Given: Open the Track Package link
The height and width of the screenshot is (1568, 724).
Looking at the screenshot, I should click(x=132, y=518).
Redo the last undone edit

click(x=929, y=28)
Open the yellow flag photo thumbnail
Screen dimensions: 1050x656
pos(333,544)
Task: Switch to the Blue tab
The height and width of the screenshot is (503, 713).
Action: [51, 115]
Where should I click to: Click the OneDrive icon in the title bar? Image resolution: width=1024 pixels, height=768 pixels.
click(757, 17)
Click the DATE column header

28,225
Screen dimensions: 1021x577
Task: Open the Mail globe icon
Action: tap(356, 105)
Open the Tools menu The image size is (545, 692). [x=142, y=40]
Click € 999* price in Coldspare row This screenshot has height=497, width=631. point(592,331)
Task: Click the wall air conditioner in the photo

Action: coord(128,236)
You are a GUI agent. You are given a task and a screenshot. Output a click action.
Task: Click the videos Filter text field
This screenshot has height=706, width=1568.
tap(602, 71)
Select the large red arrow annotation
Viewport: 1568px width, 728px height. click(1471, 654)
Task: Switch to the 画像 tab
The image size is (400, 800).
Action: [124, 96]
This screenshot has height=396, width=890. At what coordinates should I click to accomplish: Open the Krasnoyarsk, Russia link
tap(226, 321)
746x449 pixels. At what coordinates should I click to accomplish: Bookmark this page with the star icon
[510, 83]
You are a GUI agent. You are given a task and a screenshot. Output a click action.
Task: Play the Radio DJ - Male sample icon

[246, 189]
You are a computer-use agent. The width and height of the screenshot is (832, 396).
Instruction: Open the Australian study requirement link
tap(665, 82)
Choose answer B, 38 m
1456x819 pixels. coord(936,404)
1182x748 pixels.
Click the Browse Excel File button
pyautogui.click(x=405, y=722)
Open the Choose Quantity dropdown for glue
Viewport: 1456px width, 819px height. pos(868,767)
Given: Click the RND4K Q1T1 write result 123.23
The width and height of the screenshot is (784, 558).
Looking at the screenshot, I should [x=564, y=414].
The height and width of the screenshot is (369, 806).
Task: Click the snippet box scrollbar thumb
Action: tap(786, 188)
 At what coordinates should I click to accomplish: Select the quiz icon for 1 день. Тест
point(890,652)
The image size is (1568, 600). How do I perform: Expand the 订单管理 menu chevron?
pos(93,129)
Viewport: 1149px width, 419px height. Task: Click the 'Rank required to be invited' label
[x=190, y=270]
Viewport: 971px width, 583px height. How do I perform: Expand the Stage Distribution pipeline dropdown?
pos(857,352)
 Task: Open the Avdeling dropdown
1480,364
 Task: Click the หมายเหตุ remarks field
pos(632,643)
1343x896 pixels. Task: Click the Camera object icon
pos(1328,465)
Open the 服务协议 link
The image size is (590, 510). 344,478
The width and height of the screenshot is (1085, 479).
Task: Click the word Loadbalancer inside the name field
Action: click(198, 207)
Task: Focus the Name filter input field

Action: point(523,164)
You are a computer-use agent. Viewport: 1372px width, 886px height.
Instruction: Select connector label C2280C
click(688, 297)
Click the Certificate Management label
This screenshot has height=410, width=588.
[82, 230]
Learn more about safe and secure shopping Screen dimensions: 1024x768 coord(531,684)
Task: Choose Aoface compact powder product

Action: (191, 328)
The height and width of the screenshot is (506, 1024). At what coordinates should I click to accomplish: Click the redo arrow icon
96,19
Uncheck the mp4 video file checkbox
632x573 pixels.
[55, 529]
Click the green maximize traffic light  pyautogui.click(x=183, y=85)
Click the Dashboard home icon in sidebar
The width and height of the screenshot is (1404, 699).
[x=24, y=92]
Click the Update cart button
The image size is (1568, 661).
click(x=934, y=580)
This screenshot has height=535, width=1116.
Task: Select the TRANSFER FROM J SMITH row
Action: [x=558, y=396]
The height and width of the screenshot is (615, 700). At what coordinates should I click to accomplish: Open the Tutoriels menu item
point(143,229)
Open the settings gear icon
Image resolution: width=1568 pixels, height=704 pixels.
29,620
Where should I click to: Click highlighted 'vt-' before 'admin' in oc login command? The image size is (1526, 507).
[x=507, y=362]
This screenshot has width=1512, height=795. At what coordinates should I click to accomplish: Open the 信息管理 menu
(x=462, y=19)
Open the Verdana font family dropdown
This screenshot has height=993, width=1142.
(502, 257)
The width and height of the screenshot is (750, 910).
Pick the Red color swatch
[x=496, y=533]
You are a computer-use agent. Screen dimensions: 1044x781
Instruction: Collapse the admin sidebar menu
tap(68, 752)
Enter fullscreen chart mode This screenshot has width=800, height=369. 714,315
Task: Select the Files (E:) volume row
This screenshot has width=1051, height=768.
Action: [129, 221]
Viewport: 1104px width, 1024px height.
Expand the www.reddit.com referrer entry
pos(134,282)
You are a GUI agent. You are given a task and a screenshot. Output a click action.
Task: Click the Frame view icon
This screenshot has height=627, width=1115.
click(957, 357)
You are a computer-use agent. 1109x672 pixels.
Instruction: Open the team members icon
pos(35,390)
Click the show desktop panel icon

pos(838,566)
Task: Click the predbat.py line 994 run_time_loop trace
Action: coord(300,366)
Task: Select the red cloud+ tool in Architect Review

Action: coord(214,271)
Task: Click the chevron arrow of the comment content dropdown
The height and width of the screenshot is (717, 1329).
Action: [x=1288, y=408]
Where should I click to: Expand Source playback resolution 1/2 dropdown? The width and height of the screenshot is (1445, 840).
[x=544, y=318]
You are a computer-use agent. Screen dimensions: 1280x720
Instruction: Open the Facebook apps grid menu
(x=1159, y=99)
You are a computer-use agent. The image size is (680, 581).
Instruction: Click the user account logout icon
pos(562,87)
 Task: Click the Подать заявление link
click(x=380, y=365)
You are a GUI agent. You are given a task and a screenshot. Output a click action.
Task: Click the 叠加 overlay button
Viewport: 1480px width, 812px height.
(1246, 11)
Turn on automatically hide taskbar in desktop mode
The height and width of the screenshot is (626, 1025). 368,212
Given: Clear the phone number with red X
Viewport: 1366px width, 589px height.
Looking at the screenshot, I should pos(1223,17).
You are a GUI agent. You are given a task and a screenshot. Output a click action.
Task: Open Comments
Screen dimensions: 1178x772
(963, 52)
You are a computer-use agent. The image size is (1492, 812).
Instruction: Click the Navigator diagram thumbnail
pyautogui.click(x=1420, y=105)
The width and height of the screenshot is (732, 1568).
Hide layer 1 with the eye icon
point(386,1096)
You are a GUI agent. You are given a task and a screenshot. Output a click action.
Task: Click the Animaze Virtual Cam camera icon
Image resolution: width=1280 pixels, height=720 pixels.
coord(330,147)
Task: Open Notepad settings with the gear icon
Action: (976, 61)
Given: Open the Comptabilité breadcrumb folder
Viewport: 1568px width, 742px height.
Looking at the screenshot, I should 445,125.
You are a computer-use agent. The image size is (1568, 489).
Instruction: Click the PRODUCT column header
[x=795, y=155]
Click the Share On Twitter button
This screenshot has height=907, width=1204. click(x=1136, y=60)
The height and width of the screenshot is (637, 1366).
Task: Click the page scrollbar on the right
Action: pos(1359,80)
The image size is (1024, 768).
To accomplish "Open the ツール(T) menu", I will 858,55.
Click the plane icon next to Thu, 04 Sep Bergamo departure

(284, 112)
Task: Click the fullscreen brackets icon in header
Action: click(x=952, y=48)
------------------------------------------------
Task objective: When a line of the records includes "Switch", that line belongs in the answer.

Solution:
Task: Switch to the Blue tab
Task: Switch to the 画像 tab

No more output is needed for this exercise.